For bilinear upsampling, it seems that each output should be a function of > 1 input, for smoothing purposes. Yet this is not what nn.Upsample does (it preserves original values) - why is this?

1 Like

nn.Upsample:

Args:
size (tuple, optional): a tuple of ints ([D_out], H_out, W_out) output sizes
scale_factor (int / tuple of ints, optional): the multiplier for the image height / width / depth
mode (string, optional): the upsampling algorithm: nearest | bilinear | trilinear.
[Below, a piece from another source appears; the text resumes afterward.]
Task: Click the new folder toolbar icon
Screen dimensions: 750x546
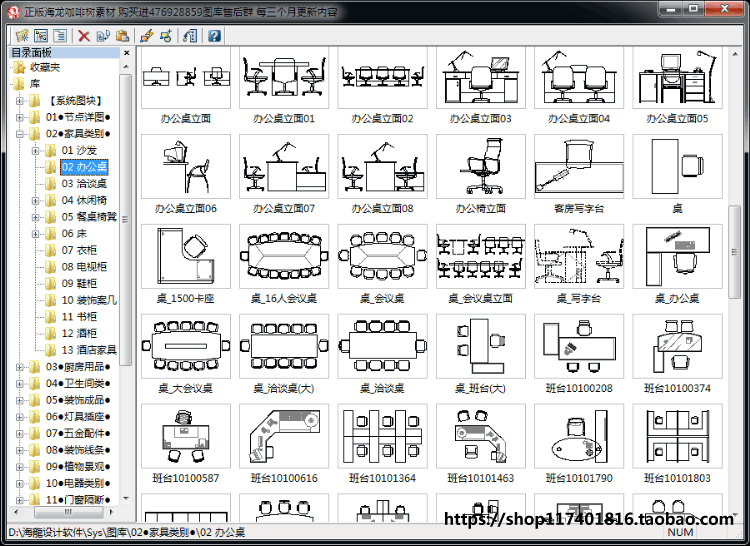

Default: nearest

I don’t see how this is an answer to my question, as I use “bilinear” mode?

longcw
(Longchen)
August 29, 2017, 11:52am
#4
You can follow the caffe document if you want to use convolution transpose as a bilinear upsampling layer:
http://caffe.berkeleyvision.org/doxygen/classcaffe_1_1BilinearFiller.html

```
layer {
name: "upsample", type: "Deconvolution"
bottom: "{{bottom_name}}" top: "{{top_name}}"
convolution_param {
kernel_size: {{2 * factor - factor % 2}} stride: {{factor}}
num_output: {{C}} group: {{C}}
pad: {{ceil((factor - 1) / 2.)}}
weight_filler: { type: "bilinear" } bias_term: false
}
param { lr_mult: 0 decay_mult: 0 }
}
```

I modified your code:

```
def make_bilinear_weights(size, num_channels):
''' Make a 2D bilinear kernel suitable for upsampling
Stack the bilinear kernel for application to tensor '''
factor = (size + 1) // 2
if size % 2 == 1:
center = factor - 1
else:
center = factor - 0.5
og = np.ogrid[:size, :size]
filt = (1 - abs(og[0] - center) / factor) * \
(1 - abs(og[1] - center) / factor)
print filt
filt = torch.from_numpy(filt)
w = torch.zeros(num_channels, 1, size, size)
for i in range(num_channels):
w[i, 0] = filt
return w
# Define a toy grid
x = np.array([[1, 2], [3, 4]], dtype=np.float32)
x = Variable(torch.from_numpy(x[np.newaxis, np.newaxis, :, :]))
# Upsample using Pytorch bilinear upsampling
out1 = F.upsample(x, None, 2, 'bilinear')
# Upsample using transposed convolution
# kernel size is 2x the upsample rate for smoothing
# output will need to be cropped to size
c = x.size(1)
out2 = F.conv_transpose2d(x, Variable(make_bilinear_weights(4, 1)), stride=2, padding=1, groups=c)
output:
Variable containing:
(0 ,0 ,.,.) =
1.0000 1.3333 1.6667 2.0000
1.6667 2.0000 2.3333 2.6667
2.3333 2.6667 3.0000 3.3333
3.0000 3.3333 3.6667 4.0000
[torch.FloatTensor of size 1x1x4x4]
Variable containing:
(0 ,0 ,.,.) =
0.5625 0.9375 1.3125 1.1250
1.1250 1.7500 2.2500 1.8750
1.8750 2.7500 3.2500 2.6250
1.6875 2.4375 2.8125 2.2500
[torch.FloatTensor of size 1x1x4x4]
```

2 Likes

Thanks, I see why I had the wrong output size now.
Can anyone comment on why `out1`

and `out2`

are different??

The outputs are different between `conv_transpose2d`

and `F.upsample`

so the code for `make_bilinear_weights`

is probably incorrect…

ISMAX
(Ismael EL ATIFI)
February 27, 2021, 7:49pm
#7
The major difference between nn.Upsample and nn.ConvTranspose2d is that nn.ConvTranspose2d has learnable weights because it has convolution kernels like nn.Conv2d, whereas nn.Upsample has no learnable weights and just applies a choosen interpolation algorithm ( ‘nearest’ , ‘linear’ , ‘bilinear’ , ‘bicubic’ or ‘trilinear’).
So I would say that nn.ConvTranspose2d is more powerful because it is “learnable”.

.